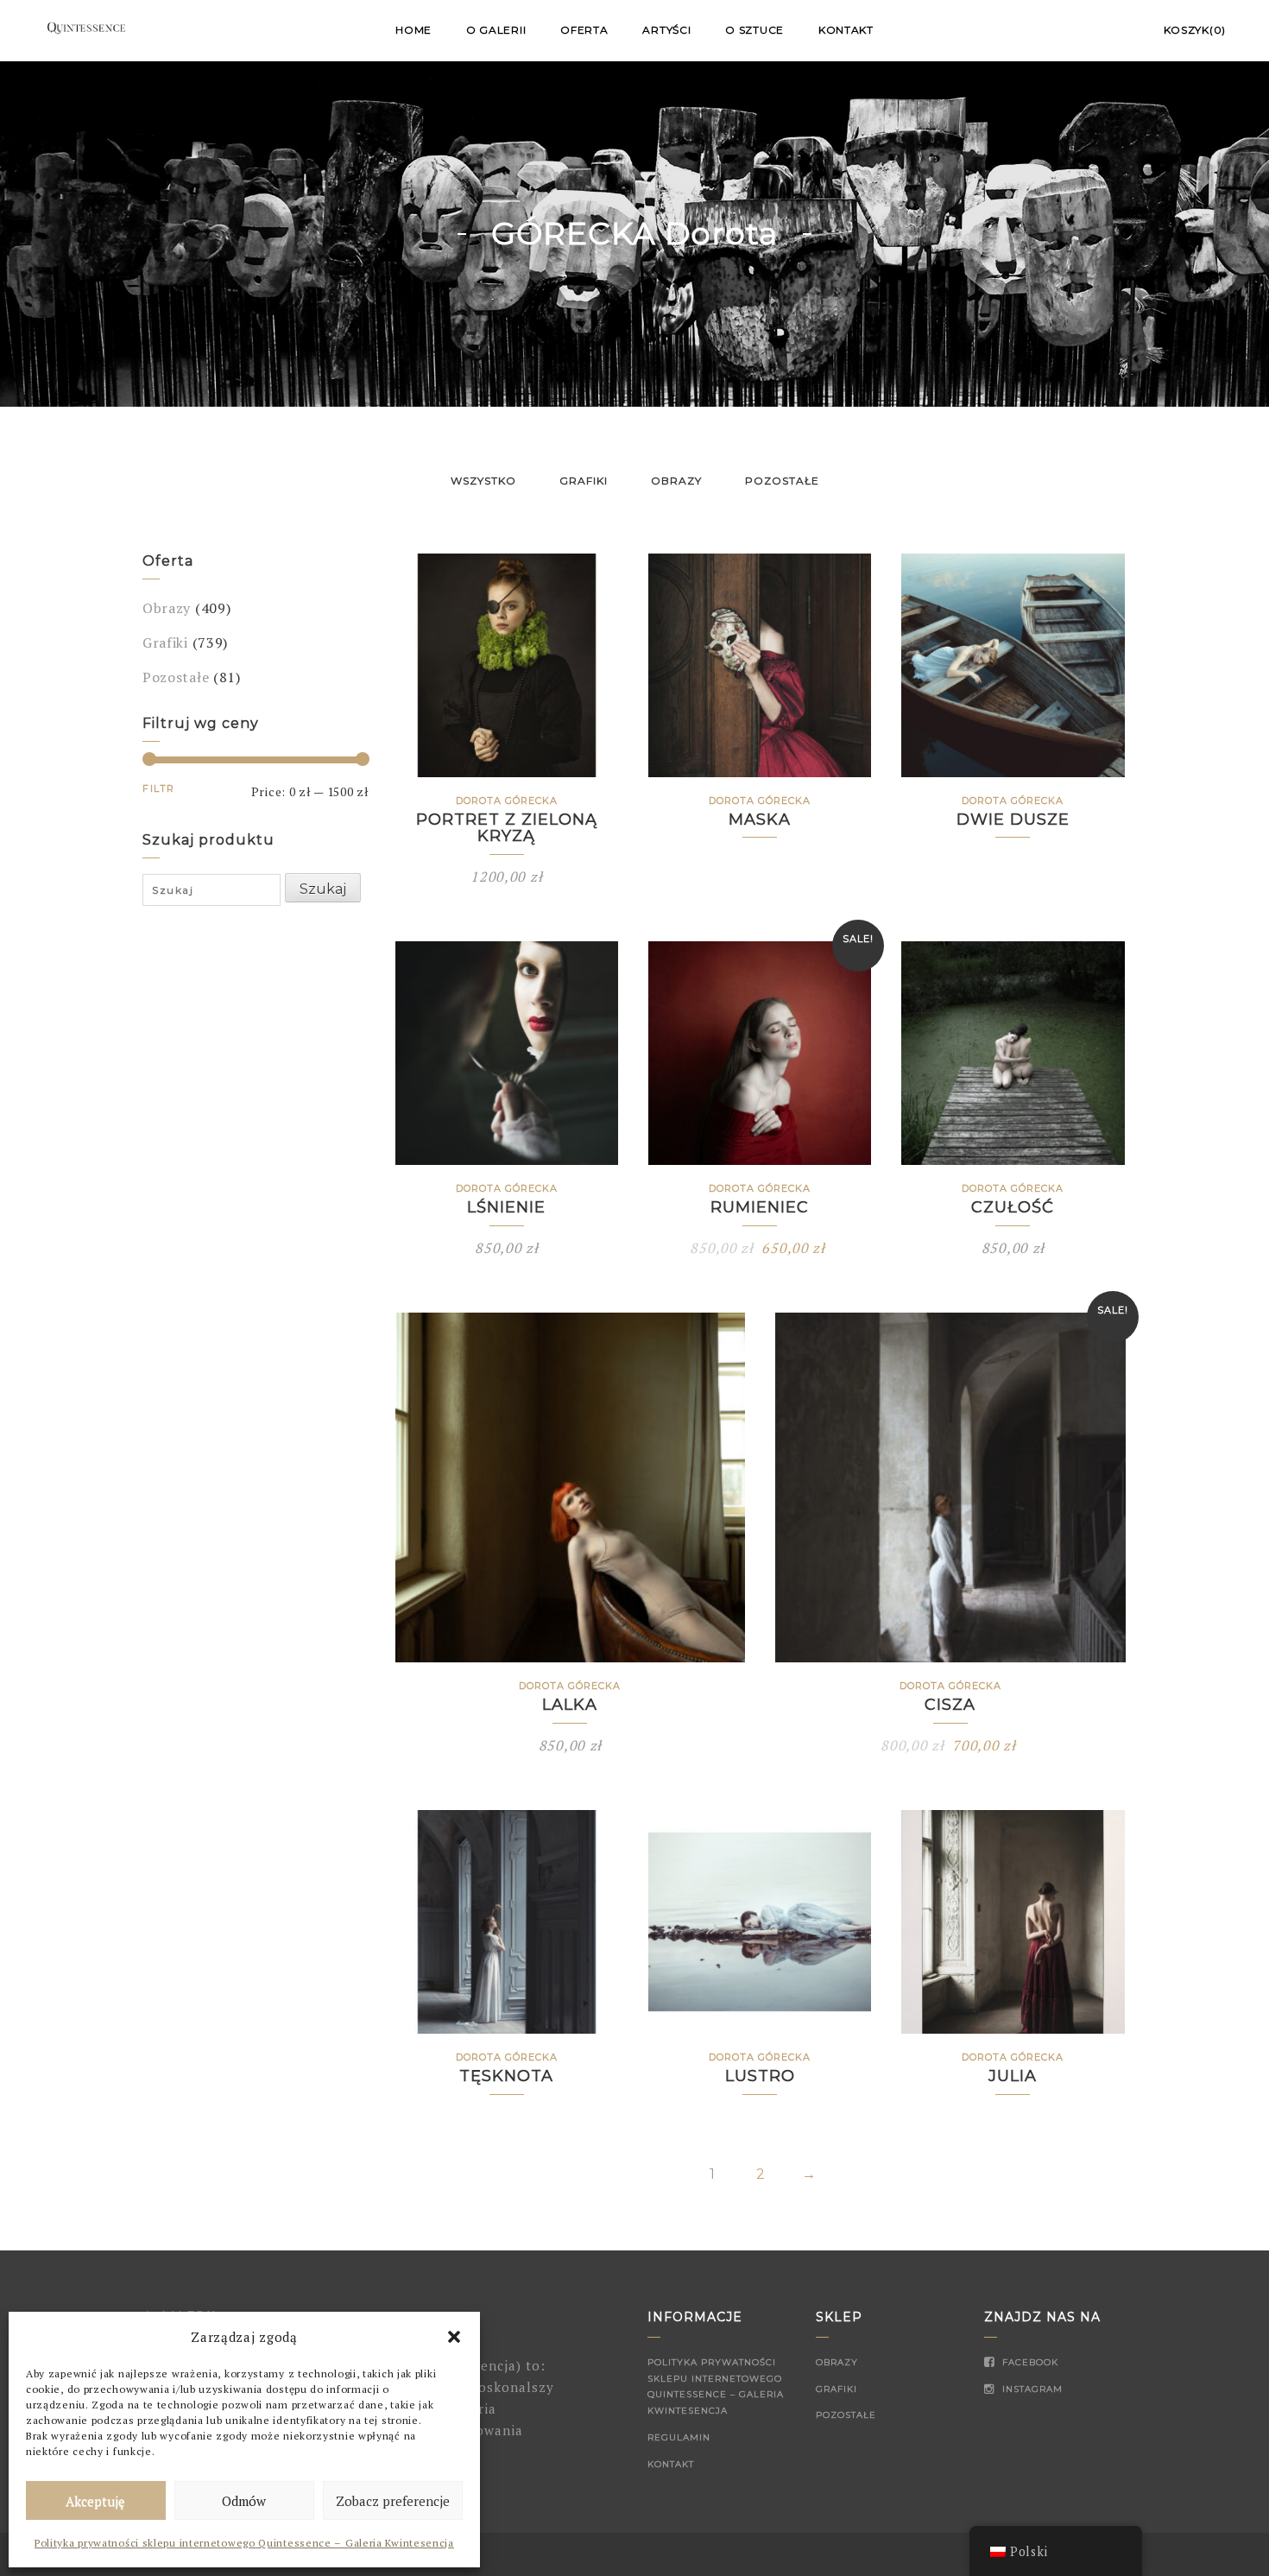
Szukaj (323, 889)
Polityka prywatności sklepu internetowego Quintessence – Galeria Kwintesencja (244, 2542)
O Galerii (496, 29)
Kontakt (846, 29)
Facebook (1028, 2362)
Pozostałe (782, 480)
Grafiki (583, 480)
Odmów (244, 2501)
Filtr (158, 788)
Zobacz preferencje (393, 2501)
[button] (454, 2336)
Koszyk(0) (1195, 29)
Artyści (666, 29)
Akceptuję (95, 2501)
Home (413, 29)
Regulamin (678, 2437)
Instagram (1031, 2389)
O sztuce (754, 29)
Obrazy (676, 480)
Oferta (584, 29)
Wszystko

****************************************

What the task asks — From the line that contains "Zobacz preferencje (393, 2501)" through the final line of the material, copy every line exactly, including both ends.

Task response —
Zobacz preferencje (393, 2501)
[button] (454, 2336)
Koszyk(0) (1195, 29)
Artyści (666, 29)
Akceptuję (95, 2501)
Home (413, 29)
Regulamin (678, 2437)
Instagram (1031, 2389)
O sztuce (754, 29)
Obrazy (676, 480)
Oferta (584, 29)
Wszystko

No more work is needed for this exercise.